PROVIDED RECORDS:
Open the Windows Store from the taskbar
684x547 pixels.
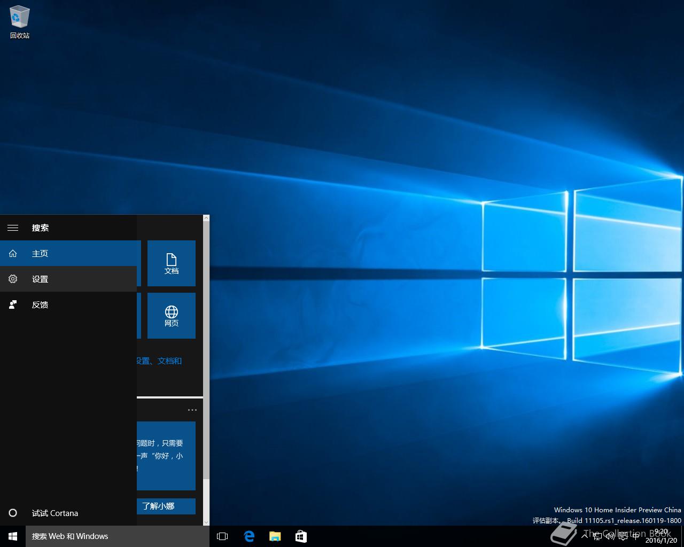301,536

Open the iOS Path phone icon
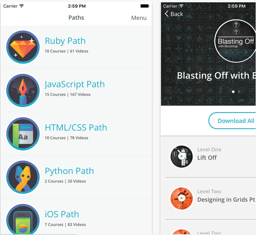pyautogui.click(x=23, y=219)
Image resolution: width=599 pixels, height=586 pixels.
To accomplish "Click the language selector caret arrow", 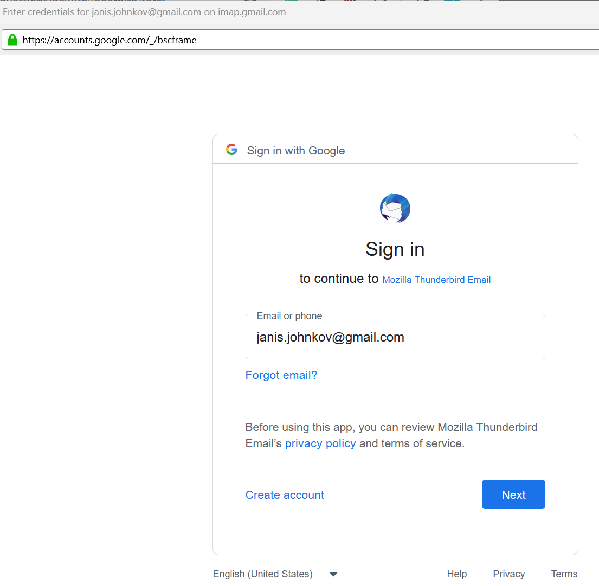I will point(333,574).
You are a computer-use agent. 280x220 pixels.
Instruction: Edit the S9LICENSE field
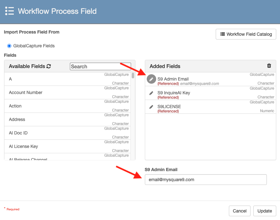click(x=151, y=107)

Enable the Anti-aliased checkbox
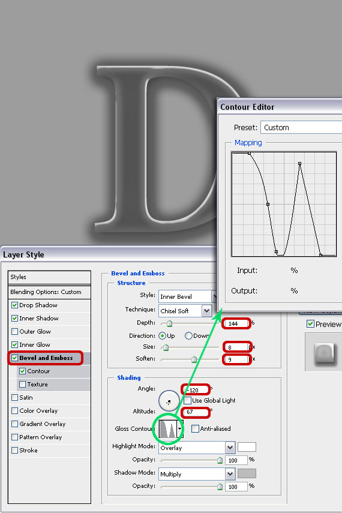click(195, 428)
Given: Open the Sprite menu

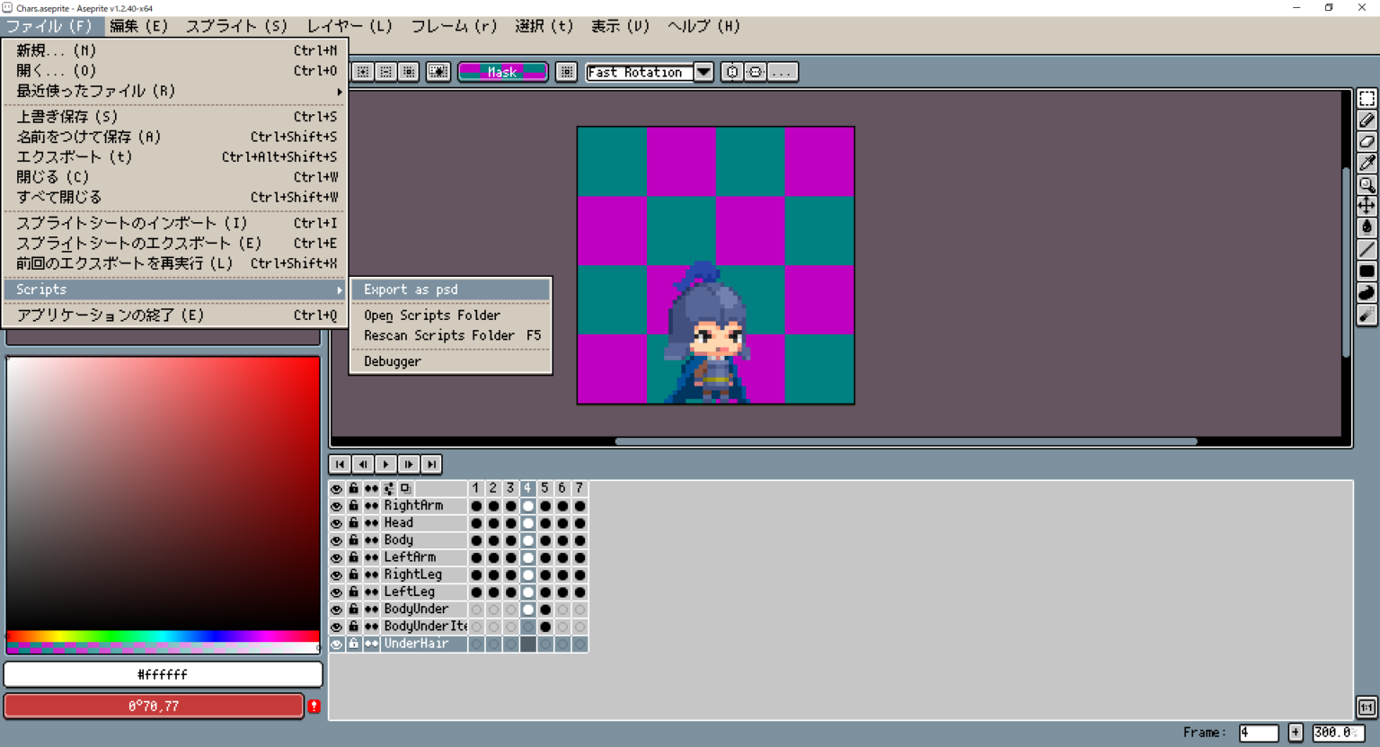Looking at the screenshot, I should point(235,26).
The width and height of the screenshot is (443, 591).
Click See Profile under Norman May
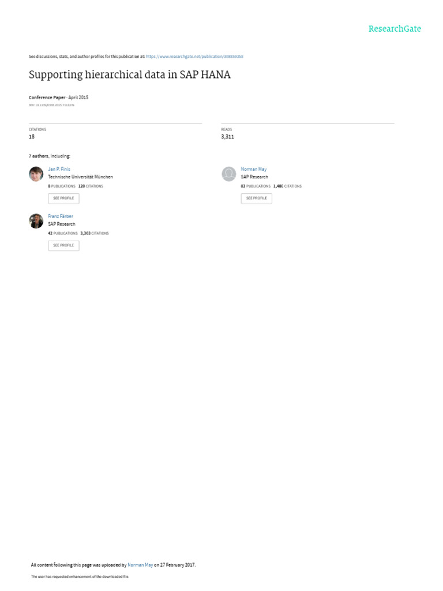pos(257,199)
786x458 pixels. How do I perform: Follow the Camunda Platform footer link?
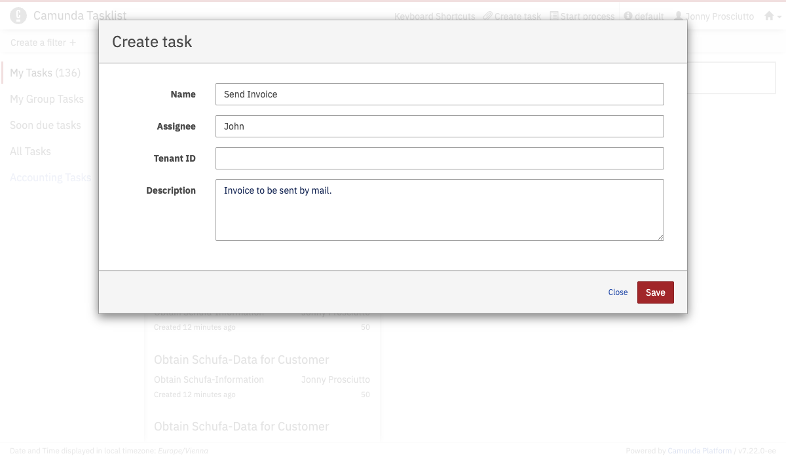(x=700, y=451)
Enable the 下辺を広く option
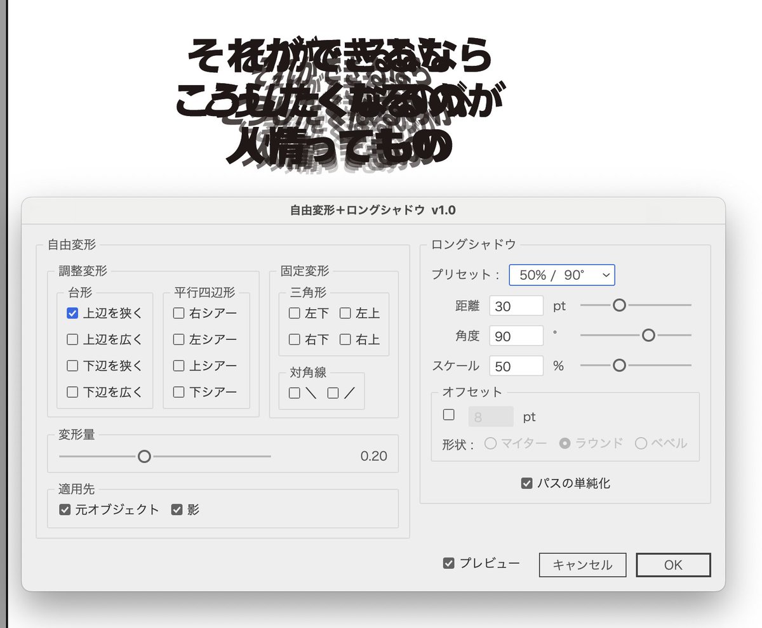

WHAT THIS TASK INVOLVES: Where a line of the material holds the word "height", copy that line.

EXERCISE SOLUTION:
Image resolution: width=599 pixels, height=586 pixels.
The width and height of the screenshot is (443, 591).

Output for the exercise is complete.